PROMPT>
Look for the string "beside" in the listing. Copy each line that has it.

━━━━━ THE INPUT ━━━━━

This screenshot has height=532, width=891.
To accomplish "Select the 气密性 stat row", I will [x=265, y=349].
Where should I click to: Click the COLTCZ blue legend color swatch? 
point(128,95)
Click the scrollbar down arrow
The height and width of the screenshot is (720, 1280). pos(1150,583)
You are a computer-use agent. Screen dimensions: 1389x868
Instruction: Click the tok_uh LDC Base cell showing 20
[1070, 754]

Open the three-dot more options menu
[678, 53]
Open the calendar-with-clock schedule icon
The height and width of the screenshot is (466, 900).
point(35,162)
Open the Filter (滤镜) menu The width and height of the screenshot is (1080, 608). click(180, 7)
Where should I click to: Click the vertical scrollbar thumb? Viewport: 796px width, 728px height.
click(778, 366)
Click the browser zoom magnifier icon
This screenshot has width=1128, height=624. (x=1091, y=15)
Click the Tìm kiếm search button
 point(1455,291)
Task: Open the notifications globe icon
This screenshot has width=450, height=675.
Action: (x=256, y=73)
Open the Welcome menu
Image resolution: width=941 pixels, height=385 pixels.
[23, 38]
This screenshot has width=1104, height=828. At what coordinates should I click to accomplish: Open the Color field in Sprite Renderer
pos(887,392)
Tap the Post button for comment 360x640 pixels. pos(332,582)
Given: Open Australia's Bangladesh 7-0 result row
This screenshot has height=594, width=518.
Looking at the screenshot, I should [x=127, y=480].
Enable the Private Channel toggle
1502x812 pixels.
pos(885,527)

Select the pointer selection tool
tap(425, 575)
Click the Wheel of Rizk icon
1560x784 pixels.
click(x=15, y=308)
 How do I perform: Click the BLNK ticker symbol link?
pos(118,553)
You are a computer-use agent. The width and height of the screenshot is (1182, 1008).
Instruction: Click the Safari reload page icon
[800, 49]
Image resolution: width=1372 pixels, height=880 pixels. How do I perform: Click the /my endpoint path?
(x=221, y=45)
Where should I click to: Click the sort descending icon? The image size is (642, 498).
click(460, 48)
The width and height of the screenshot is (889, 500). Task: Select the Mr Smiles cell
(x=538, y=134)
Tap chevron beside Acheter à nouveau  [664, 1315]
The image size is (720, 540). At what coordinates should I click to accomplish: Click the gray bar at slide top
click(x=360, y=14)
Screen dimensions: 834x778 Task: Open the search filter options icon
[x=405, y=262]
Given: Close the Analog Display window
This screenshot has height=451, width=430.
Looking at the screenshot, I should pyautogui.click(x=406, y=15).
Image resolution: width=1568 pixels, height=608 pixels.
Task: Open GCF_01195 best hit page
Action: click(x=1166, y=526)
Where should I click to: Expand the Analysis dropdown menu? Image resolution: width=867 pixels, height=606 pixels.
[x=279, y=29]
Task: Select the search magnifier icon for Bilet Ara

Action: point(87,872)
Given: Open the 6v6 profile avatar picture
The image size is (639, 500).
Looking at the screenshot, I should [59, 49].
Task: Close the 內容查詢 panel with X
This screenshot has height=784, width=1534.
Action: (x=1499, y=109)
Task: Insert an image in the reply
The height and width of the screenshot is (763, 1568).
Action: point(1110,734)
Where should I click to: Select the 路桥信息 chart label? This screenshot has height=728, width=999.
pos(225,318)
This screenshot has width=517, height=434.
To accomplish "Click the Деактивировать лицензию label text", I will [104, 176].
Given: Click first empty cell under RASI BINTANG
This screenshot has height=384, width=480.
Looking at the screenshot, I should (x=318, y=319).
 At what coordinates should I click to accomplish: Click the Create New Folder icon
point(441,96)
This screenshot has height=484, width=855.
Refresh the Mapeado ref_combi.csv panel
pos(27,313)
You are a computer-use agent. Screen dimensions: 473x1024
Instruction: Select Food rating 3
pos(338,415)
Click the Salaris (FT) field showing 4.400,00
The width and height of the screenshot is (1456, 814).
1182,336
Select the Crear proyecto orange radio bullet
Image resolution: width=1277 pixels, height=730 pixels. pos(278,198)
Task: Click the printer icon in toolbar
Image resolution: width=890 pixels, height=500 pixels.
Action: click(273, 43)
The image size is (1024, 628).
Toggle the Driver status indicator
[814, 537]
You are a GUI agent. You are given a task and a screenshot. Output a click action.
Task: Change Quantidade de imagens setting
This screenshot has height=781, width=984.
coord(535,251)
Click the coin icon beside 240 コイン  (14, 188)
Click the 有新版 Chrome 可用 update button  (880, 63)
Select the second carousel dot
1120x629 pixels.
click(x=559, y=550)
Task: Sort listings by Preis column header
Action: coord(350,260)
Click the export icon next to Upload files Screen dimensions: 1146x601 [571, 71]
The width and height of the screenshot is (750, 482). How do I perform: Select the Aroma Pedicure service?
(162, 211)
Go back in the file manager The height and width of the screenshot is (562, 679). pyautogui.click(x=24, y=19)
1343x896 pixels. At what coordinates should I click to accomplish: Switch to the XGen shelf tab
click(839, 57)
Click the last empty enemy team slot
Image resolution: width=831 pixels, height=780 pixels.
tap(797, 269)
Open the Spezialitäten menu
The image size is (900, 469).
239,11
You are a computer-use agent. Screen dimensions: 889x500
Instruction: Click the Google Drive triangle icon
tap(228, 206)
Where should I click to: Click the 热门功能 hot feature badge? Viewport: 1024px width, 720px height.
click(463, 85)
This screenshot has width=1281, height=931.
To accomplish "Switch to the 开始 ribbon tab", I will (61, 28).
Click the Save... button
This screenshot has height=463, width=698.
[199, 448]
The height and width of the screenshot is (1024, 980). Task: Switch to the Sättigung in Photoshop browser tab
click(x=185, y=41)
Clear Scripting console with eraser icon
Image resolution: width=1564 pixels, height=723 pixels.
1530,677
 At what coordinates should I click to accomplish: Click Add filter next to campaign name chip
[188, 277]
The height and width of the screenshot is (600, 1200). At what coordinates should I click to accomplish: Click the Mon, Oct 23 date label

━━━━━

ANSWER TO THIS EXERCISE>
Tap chevron beside Acheter à nouveau  [664, 1315]
Click the coin icon beside 240 コイン  (14, 188)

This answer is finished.